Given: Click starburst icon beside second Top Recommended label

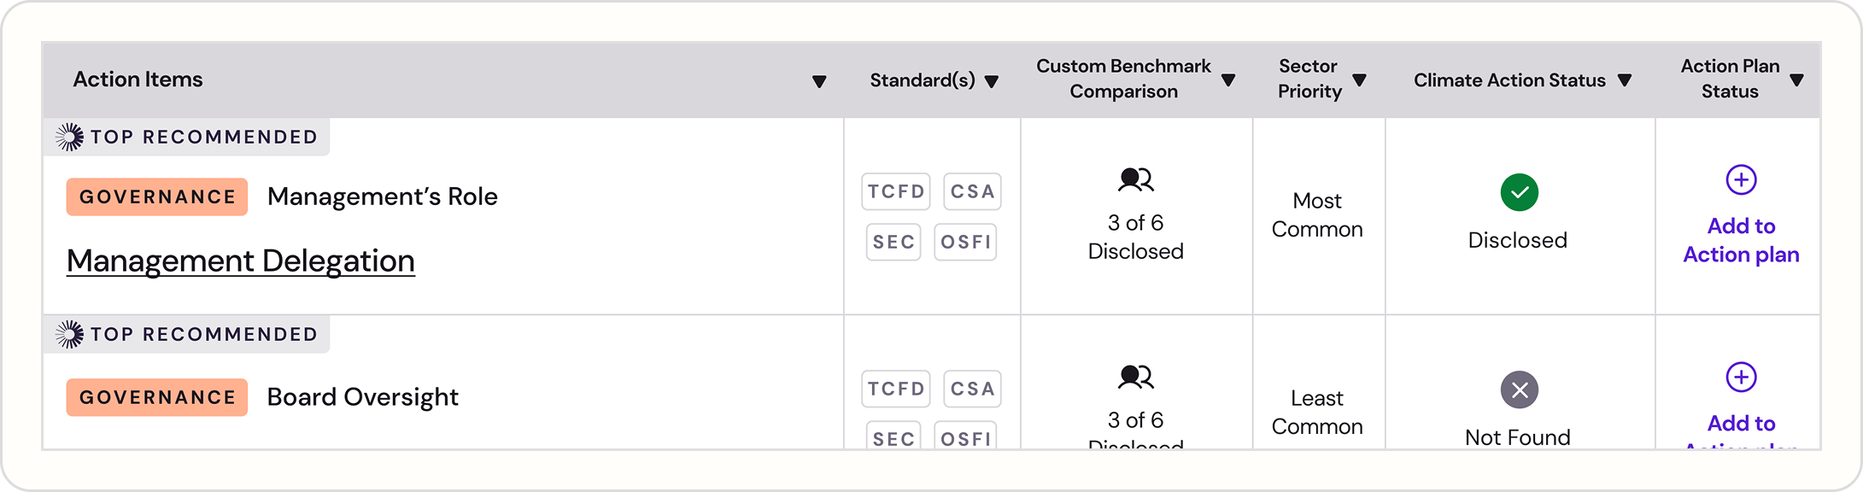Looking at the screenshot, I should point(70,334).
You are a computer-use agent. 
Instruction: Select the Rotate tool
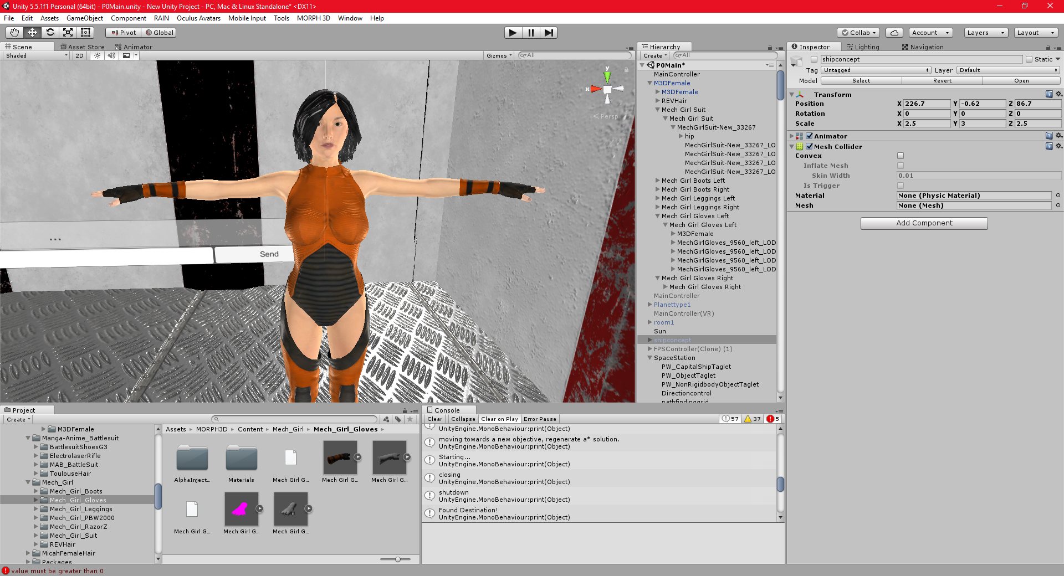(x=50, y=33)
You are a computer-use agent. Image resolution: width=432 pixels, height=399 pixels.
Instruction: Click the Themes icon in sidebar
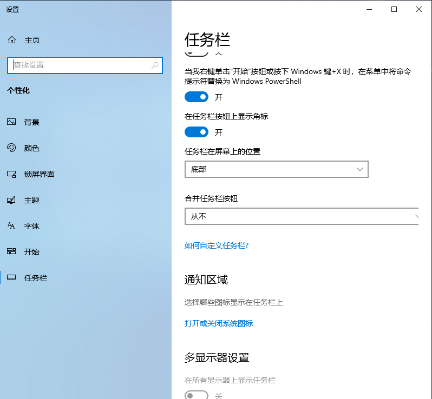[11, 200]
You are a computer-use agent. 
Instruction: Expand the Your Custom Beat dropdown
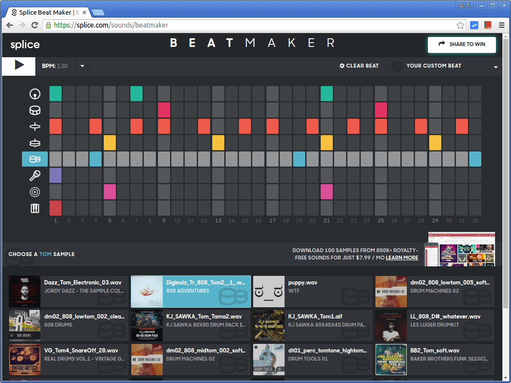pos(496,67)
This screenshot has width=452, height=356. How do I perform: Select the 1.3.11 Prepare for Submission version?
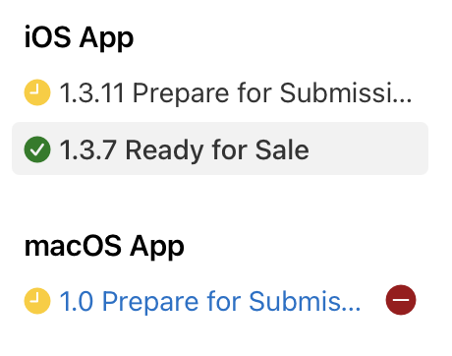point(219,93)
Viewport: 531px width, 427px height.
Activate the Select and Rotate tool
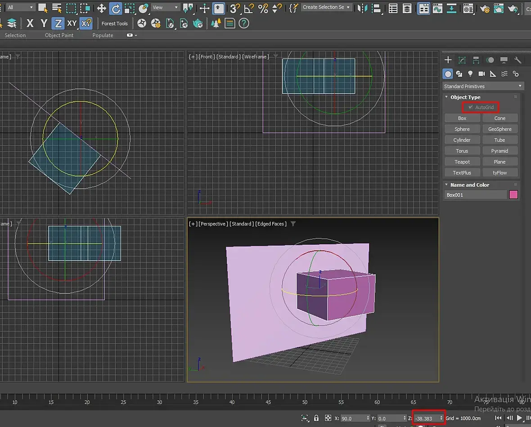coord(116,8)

__WHAT YOU HAVE TO DO__
Where the line holding "Instruction: Expand the" appears, start copying, and continue exactly through the last line of the listing, both ends included, skipping the pictures.

__RESPONSE BELOW__
Instruction: Expand the Your Custom Beat dropdown
pos(496,67)
This screenshot has width=452, height=356. How do I perform: Select the 1.3.11 Prepare for Submission version?
point(219,93)
Viewport: 531px width, 427px height.
Activate the Select and Rotate tool
coord(116,8)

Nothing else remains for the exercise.